The room smelled of dust and rosemary.
They had pulled the ancient vellum scroll from a crumbling folio wedged behind a loose plank in the library shelves. No title. Just a faint mark scorched into the margin—an old glyph for beginning.
Gwynviène sat with the scroll unfurled across her lap, her fingertip hovering just above the faded ink. The page trembled slightly under her breath.
Lowen leaned in, careful not to disturb the parchment. Myrtle clung to their shoulder, sniffing the air as if the words themselves carried scent. Panvier lay beside them, unusually still, his pale lavender eyes fixed on the curling glow that had begun to rise softly from the page.
“It’s reacting to you,” Lowen murmured, not quite a question.
“No,” Gwynviène said, just as quietly. “To the story.”
She began to read, her voice soft, though almost reverent.
“Once, there was no difference between fae and elf, for they were the same: the Firstborn of the Wild World.

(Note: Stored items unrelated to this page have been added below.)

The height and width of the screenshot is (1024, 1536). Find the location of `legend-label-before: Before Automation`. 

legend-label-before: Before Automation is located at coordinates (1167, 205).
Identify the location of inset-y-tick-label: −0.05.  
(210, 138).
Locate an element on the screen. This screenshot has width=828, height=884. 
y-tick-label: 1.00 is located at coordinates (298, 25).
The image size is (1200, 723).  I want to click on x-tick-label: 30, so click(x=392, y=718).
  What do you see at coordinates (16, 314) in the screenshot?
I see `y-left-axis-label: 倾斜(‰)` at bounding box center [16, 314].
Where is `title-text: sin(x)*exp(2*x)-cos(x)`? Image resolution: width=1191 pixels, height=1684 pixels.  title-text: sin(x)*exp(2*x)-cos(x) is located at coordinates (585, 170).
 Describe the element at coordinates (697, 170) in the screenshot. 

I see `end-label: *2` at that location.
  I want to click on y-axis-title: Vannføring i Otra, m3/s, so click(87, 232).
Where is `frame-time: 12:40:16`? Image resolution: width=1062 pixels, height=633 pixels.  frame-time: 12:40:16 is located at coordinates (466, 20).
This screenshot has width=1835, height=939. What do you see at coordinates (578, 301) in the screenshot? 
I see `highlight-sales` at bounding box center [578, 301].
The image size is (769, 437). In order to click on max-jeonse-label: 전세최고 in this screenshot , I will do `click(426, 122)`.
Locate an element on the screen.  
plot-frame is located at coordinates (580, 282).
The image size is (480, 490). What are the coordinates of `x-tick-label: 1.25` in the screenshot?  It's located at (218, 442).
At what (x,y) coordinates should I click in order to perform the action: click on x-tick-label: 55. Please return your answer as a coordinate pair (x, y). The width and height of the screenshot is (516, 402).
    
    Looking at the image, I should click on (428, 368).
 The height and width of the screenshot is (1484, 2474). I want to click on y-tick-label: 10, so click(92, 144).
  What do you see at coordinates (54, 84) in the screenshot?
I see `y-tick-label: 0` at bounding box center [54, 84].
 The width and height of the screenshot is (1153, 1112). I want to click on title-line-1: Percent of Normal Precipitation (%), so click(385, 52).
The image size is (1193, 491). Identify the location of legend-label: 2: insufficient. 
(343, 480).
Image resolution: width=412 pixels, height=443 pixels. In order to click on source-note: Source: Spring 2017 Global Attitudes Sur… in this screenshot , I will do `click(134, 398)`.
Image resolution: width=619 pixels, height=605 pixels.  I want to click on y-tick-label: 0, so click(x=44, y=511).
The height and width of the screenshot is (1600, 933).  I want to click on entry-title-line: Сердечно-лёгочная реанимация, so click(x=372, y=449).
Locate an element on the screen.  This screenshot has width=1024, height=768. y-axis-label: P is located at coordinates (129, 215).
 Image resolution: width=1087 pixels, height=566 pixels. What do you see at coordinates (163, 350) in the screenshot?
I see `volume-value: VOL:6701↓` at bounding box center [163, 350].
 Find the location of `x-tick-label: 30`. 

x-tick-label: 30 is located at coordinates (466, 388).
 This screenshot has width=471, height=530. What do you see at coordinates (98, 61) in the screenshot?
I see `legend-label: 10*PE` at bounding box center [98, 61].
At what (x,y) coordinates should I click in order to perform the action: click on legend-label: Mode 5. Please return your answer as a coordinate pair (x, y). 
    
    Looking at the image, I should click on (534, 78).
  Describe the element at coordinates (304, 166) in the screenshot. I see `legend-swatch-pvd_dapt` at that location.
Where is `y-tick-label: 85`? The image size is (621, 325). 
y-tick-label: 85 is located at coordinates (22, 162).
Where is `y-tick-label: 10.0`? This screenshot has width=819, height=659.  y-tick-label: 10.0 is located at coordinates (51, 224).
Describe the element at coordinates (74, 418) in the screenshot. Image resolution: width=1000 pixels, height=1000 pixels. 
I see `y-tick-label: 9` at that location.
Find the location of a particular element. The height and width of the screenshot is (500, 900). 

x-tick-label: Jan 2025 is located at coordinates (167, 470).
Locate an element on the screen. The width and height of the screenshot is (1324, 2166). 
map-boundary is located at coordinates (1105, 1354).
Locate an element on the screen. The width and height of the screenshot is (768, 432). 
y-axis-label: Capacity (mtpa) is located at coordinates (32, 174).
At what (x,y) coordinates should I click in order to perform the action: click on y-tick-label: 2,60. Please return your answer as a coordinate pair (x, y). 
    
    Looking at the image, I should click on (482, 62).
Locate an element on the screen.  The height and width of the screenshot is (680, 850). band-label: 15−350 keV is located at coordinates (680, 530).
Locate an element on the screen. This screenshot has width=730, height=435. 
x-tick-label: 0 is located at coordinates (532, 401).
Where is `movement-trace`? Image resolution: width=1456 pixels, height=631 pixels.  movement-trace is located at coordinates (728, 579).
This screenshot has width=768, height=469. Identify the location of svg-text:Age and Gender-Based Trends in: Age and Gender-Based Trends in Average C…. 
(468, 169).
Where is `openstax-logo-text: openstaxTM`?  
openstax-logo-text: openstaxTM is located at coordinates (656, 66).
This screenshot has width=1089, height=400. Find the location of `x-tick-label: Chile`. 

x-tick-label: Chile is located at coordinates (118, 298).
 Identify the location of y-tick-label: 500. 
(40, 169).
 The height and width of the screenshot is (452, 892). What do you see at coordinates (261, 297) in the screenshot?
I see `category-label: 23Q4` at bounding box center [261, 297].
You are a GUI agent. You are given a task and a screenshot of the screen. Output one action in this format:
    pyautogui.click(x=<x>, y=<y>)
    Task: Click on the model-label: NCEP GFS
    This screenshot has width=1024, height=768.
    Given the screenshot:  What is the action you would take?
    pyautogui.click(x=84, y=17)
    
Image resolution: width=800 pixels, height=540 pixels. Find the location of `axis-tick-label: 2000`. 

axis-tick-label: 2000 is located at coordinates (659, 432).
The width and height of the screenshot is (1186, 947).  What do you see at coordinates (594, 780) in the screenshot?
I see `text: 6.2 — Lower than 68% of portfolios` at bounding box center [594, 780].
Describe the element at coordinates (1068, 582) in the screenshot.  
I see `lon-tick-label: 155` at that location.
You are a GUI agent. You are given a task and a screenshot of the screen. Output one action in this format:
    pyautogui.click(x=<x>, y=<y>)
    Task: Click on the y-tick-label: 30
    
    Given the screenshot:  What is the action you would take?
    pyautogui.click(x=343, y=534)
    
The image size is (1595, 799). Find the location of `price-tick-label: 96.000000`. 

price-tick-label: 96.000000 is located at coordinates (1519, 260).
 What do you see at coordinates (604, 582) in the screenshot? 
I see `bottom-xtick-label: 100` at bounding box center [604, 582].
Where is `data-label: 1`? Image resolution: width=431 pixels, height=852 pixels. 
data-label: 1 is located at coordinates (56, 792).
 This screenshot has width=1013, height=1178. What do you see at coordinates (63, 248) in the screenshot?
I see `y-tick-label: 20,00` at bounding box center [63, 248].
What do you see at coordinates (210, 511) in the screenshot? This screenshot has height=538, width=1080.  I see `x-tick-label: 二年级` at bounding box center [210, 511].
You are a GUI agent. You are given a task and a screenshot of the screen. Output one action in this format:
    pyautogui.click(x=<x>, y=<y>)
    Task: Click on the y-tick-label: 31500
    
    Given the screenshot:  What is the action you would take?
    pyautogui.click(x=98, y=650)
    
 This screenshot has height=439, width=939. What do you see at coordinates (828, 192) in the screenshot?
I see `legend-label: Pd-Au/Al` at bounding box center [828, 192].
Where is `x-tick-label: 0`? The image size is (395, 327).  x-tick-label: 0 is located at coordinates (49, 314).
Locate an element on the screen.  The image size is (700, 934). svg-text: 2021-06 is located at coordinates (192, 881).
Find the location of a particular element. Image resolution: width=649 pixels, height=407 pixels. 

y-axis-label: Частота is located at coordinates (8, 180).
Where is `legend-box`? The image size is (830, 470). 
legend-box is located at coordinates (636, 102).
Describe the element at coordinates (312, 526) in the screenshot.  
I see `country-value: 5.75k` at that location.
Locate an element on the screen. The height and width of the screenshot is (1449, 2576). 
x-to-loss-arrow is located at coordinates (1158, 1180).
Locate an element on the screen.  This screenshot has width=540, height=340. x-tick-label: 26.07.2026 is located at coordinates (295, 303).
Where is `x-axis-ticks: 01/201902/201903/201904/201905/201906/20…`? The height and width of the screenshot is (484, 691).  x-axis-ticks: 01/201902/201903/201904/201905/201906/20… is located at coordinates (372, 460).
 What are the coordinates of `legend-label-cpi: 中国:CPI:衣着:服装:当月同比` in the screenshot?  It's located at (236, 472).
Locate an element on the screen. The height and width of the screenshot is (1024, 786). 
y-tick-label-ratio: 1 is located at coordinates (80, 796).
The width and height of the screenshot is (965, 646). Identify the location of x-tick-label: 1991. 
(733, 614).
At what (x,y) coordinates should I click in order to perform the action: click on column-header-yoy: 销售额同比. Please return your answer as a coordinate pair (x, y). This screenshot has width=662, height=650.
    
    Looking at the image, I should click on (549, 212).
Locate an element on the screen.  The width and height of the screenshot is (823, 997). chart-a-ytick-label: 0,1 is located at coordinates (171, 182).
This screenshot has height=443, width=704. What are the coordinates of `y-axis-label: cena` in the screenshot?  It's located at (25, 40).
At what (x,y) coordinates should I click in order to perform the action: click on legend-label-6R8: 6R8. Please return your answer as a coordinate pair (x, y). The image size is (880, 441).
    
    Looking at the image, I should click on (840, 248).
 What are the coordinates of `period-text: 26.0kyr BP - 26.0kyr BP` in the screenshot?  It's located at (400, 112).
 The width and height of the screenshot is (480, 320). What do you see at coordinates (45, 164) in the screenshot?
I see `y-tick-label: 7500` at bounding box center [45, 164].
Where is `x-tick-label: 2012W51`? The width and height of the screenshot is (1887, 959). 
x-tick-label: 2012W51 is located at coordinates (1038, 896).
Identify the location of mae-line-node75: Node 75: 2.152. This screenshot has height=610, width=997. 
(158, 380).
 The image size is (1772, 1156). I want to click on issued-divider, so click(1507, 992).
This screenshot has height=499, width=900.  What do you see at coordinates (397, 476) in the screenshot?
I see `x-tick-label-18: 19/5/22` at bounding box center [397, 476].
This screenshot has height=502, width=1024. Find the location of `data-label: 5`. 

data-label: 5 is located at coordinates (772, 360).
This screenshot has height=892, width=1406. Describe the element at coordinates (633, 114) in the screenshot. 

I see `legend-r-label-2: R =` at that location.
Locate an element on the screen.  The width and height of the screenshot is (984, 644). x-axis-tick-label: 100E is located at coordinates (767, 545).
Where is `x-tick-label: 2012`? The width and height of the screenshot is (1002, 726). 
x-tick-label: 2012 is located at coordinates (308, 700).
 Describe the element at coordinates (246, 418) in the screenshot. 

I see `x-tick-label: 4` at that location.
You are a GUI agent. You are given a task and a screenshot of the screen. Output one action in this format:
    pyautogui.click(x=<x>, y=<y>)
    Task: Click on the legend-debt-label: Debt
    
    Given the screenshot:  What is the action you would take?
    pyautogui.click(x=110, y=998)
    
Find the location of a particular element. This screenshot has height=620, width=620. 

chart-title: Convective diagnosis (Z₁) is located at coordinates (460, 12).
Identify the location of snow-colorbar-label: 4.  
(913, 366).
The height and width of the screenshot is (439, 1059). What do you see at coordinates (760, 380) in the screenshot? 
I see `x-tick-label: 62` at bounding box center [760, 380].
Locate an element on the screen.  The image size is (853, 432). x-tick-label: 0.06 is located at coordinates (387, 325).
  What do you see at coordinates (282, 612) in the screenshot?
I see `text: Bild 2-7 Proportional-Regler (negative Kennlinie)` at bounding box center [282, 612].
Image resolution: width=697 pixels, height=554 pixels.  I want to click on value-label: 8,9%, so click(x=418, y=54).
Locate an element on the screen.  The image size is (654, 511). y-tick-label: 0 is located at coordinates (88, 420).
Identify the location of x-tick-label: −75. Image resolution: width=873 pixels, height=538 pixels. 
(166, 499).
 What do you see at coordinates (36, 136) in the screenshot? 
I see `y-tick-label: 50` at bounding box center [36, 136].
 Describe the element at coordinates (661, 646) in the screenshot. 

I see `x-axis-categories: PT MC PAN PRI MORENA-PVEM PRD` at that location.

They were children of the river’s hum and the star’s first sigh. Their limbs held moonlight and their breath the rhythm of roots.
Where they walked, stories grew like moss. Where they wept, silver springs rose from stone. Their names were long and secret, and they passed like wind through bark and bone.
For an age, they sang with the world—not above it, not beside it, but within it.
But then came the Gilding, a hunger that first shimmered as wonder. One among them saw the way gold caught fire in sunlight and said,
‘This should be mine.’
Another pressed a leaf between pages and whispered,
‘Let no one else speak of this tree.’
And another still sold a song to a king for silver and silence.
Thus, the Evergild were born—those who chose name over nature, power over pattern.
They made Houses from what once were hearths, bound wind with coin, and called it law. They forgot the scent of soil, the song of the fern, the warmth of being unnamed.
Those who would not follow—the quiet-hearted, the rhythm-keepers, the dusk-watchers—turned away, retreating to grove and glade.
And so were elves born anew, not lesser, but left behind.
But the roots remember. Even cut, they ache toward each other.”
The glow pulsed brighter with each word, not harsh like fire, but soft and golden—like the last light through autumn leaves. As Gwyn spoke, the air filled with something deeper than magic. Memory, maybe. Or the ache of something forgotten remembering itself.
Lowen didn’t speak, but their expression shifted—eyes narrowing slightly in concentration, a breath caught in their chest.
—silence settled.
Gwynviène’s hand stayed resting on the scroll, her eyes still on the gently curling light. “I’ve read hundreds of stories,” she said. “But this… this feels like it’s been waiting.”
Lowen nodded, slow. “I think I’ve heard this before. Or… something like it. My father used to hum this tune by the fire when he thought I was asleep. It always made the night feel… bigger.”
They looked at her, truly looked.
“I think this was meant for both of us.”
Gwynviène didn’t reply. She just shifted the scroll slightly between them and whispered, “Then let’s remember it. Together.”